We lived in the USA for several years and were advised by a friend to join United’s MileagePlus scheme. I doubt if United can claim to be the world’s best airline but they have a huge network. After some transatlantic commuting we retired 12 years ago with over 1 million miles and have since had trips to South America, New Zealand, Hawaii (3 times) and Florida (several times). We still go to the USA 2 or 3 times a year and save the miles for when the fares are high. MileagePlus gives access to all Star Alliance airlines, where our preference tends to be for Lufthansa. You can see availability month by month on the MileagePlus site. The other major USA airlines have similar schemes and we have just used some miles on Delta.
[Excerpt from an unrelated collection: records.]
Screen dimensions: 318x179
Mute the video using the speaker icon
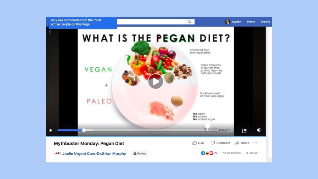[x=259, y=130]
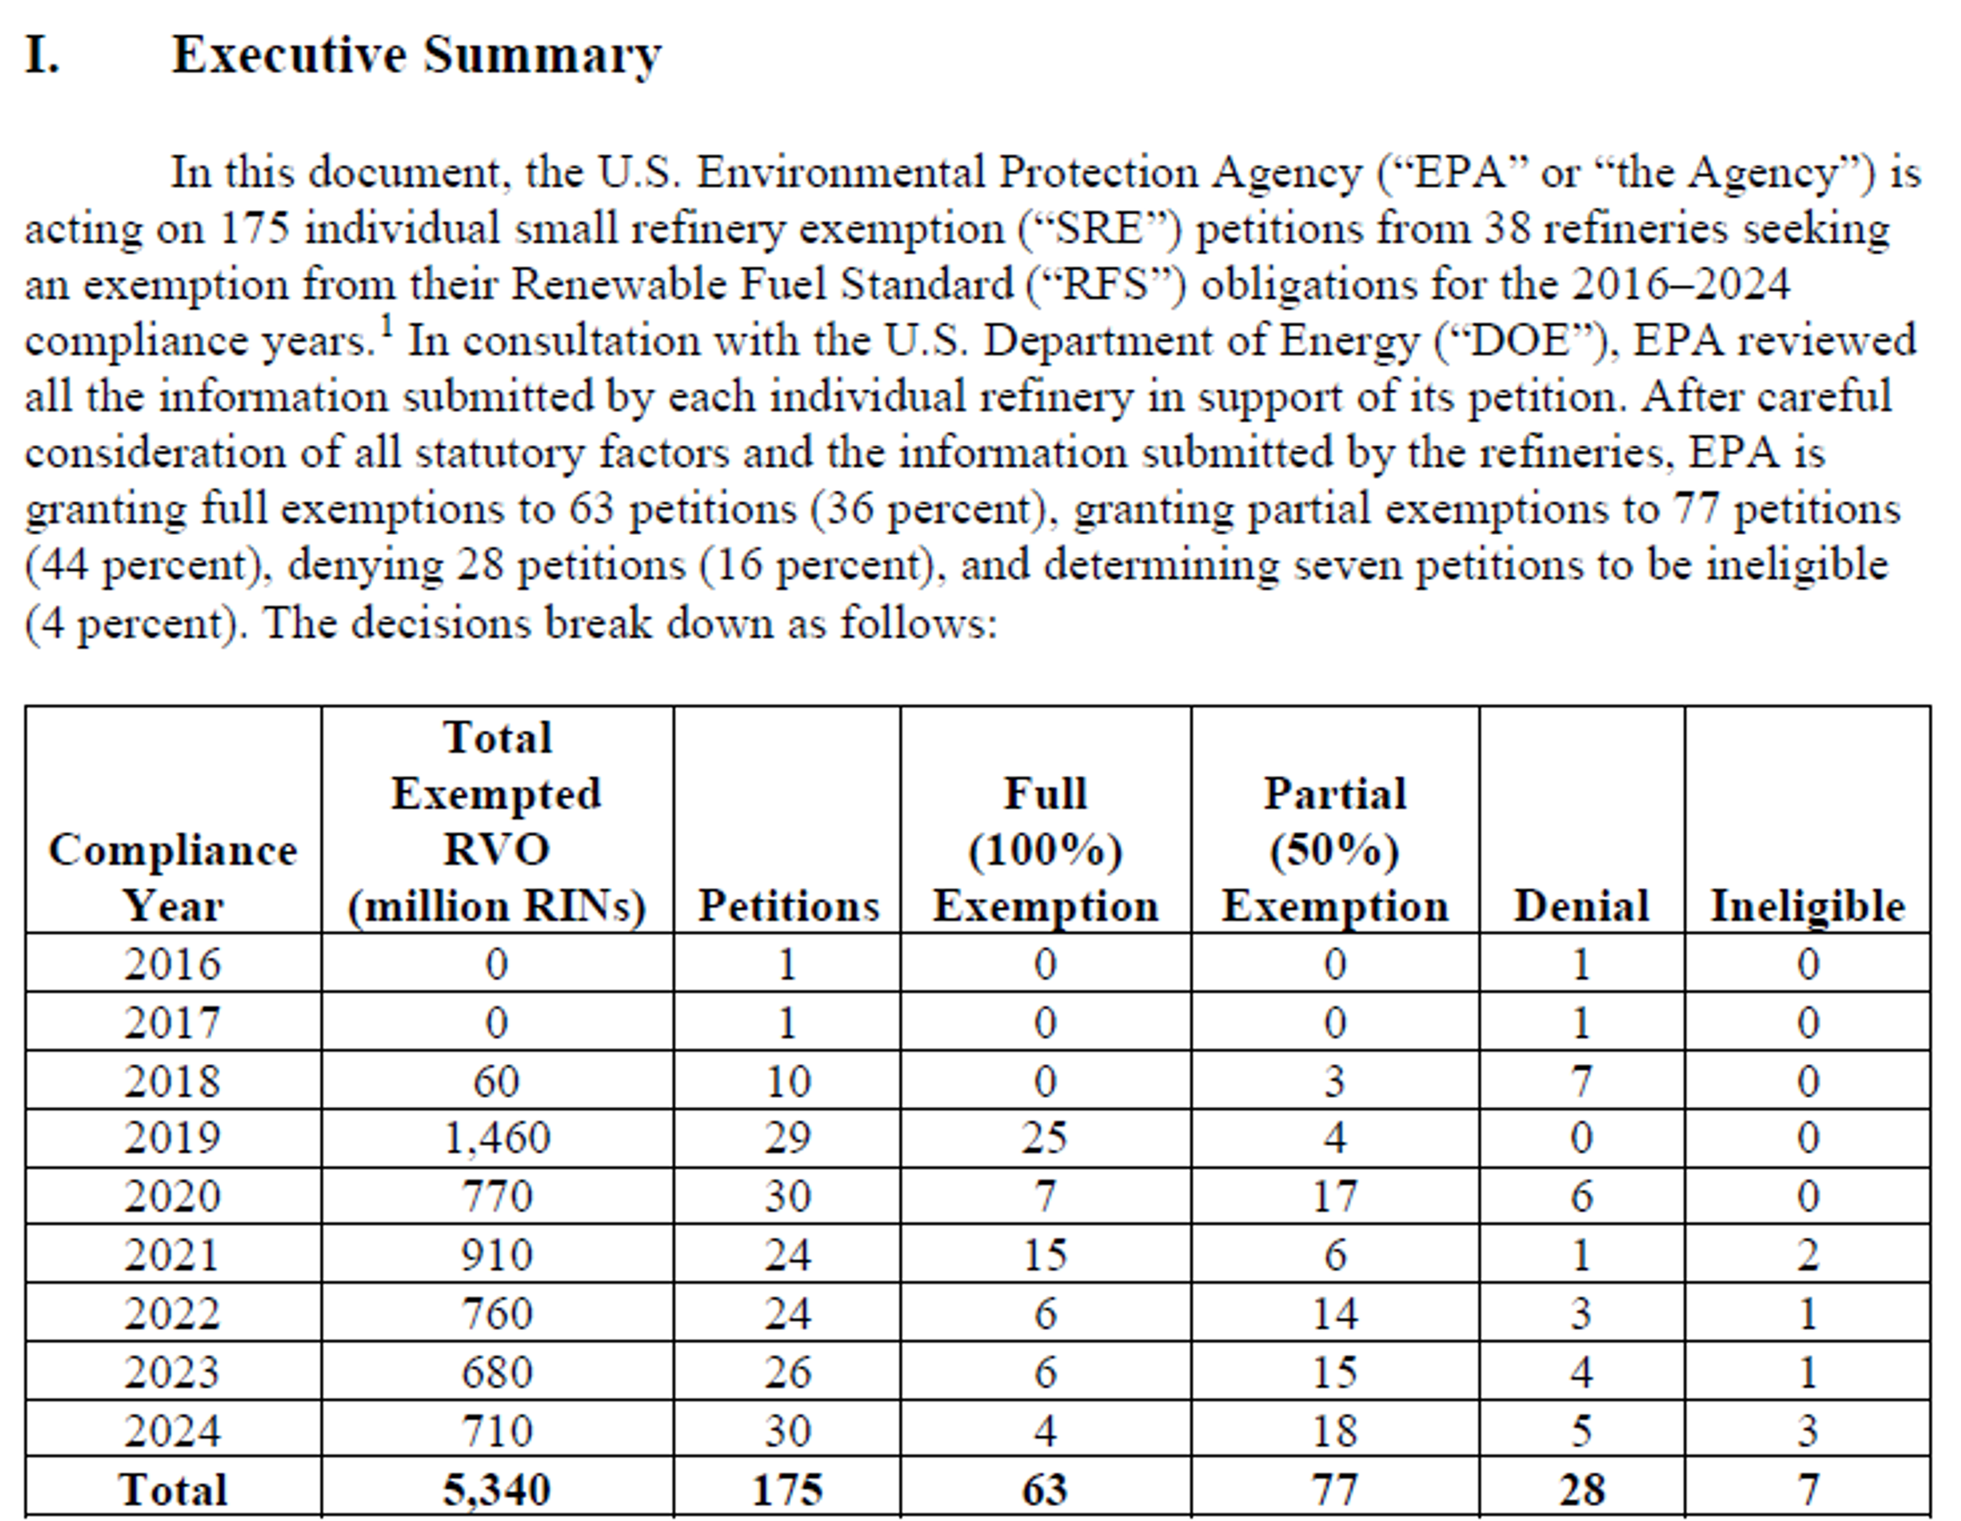Click the Compliance Year column header

click(172, 877)
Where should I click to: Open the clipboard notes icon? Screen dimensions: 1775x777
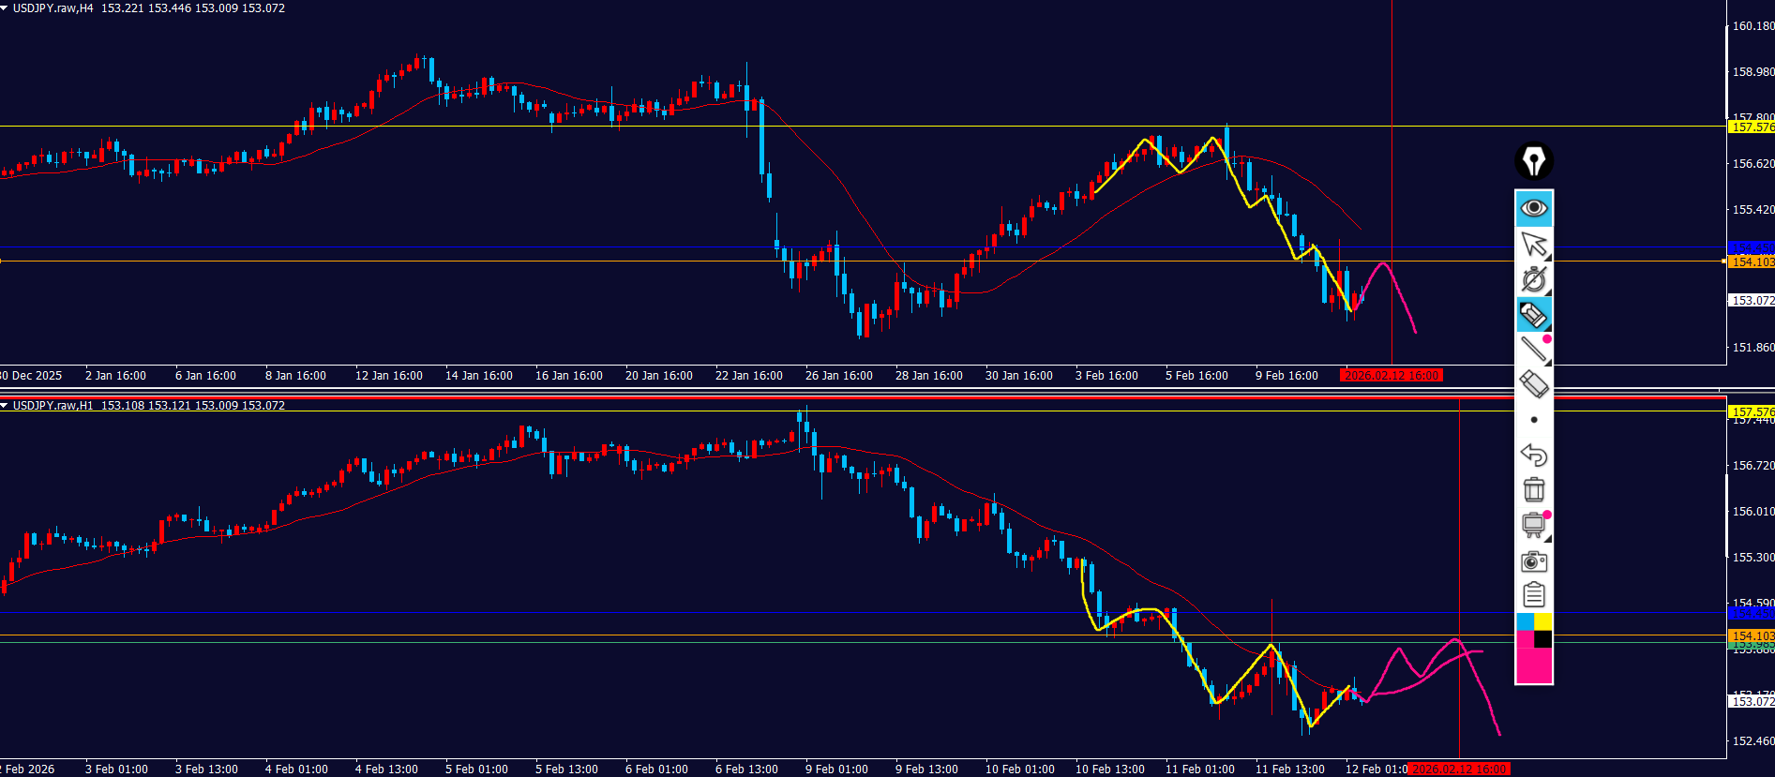(1533, 595)
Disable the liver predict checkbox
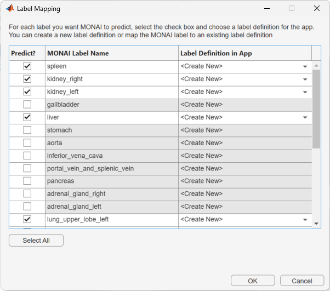Viewport: 330px width, 291px height. point(27,117)
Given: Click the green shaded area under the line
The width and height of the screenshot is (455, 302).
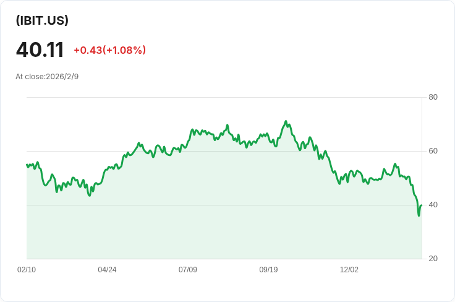Looking at the screenshot, I should tap(223, 210).
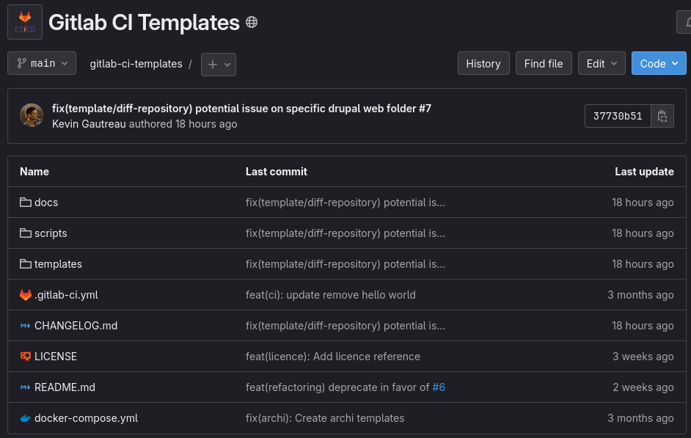Expand the blue Code dropdown
691x438 pixels.
pyautogui.click(x=659, y=64)
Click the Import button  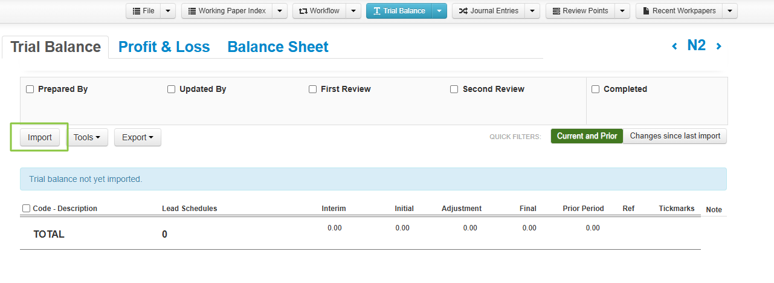(x=40, y=137)
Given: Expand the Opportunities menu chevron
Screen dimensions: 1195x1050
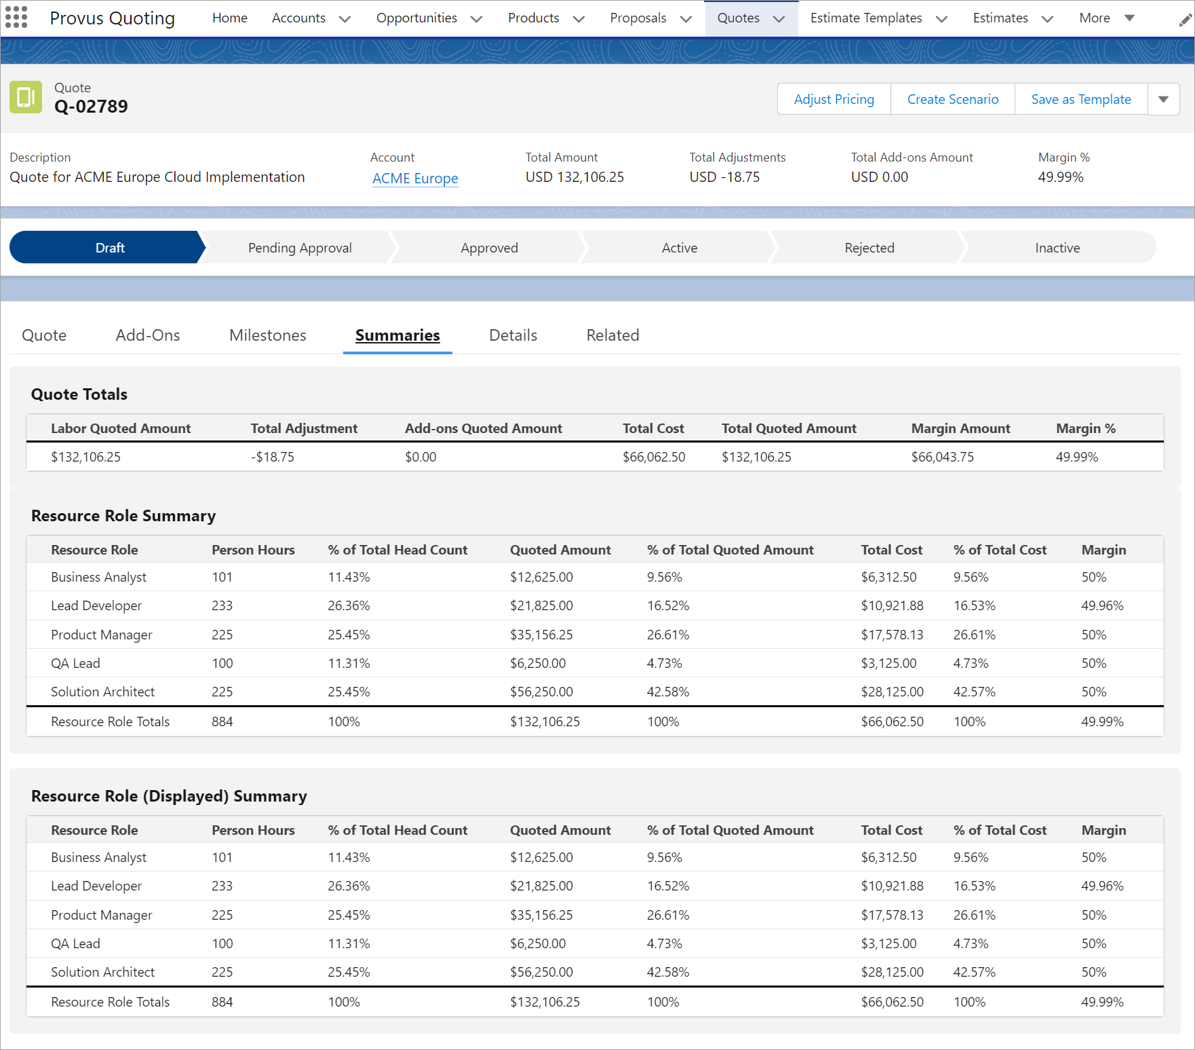Looking at the screenshot, I should point(476,19).
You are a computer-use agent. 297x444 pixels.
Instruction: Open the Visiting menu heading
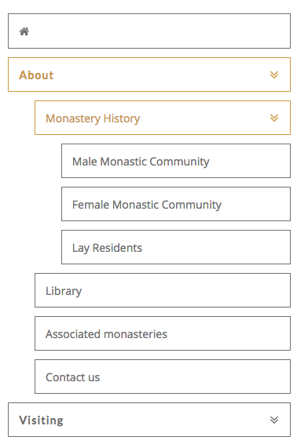tap(41, 420)
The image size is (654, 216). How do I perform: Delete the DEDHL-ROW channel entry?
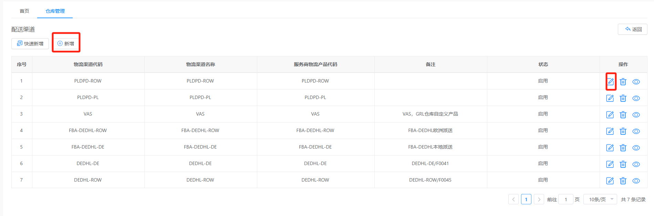(x=623, y=181)
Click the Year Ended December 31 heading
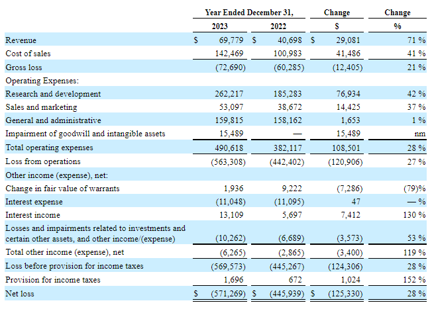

Admittedly the scheme is not quite so good now, especially for collecting miles on a cheap ticket, but we still collect miles on some hotel bookings and car rentals as well as flights. You only pay the tax for an award flight and there’s only a small fee for changing the booking.

We have looked at using the miles we have accumulated on BA but the cost of a air miles flight to Florida is almost as much as a paid ticket and there’s never been good availability.

Guest
2dallies says:
24 May 2016

I’ve saved for three years for an upgrade with Virgin. They have just (unannounced), doubled the amount of points needed to upgrade – so I have to save for another three years before I can upgrade.
I use utilities, tesco club card points and virgin online shops to accumulate points, plus ONLY flying Virgin for the loyalty points!
What an absolute waste of time and money. It’s a rip-off, as I’ve seen premium economy flights cheaper than I can get my reward economy seats using my points and paying all the taxes!!?? How does that work????

Guest

2dallies- You are now experiencing the commercial ploy of changing the rules when they think they lose profit , in mid-stream of the offer . As can be seen in other Convo,s they are not alone ,they do it because they can get away with it because ,in reality , all they get is a slap in the wrist ,and as you say , its “unannounced ” . I take it you have read the –say it fast– T+C and does the small print allow for “changing circumstances ” or the dreaded “offer ” which in legal terms means zero liability or some other “legalese ” ? I can understand why you are so angry , I like you put faith in a company you think is massive, has high morals etc but are let down like a brick but the bottom line is profit and either a Board Meeting took place (secretly ) or the shareholders complained or another ploy -blame it on the governments “new ” regulations never fails.

Guest
dieseltaylor says:
11 June 2016

This is a very valid conversation and I hope Which? are going to be taking it forward. Comment from Virgin would be a nice idea. Or even a ” No comment” so we can see how responsive they feel.

The aspect of accounting to reduce tax by holding vast potential liabilities of Airmiles is worth investigating. Could Which? ask the Inland Revenue . We used to have two HMRC bigwigs as Trustees, and Mike Clasper was HMRC chairman so it should be make it easier for Which? to do this than anyone else.

Perhaps Which? are already on the case but it would be helpful to tell us what is going on.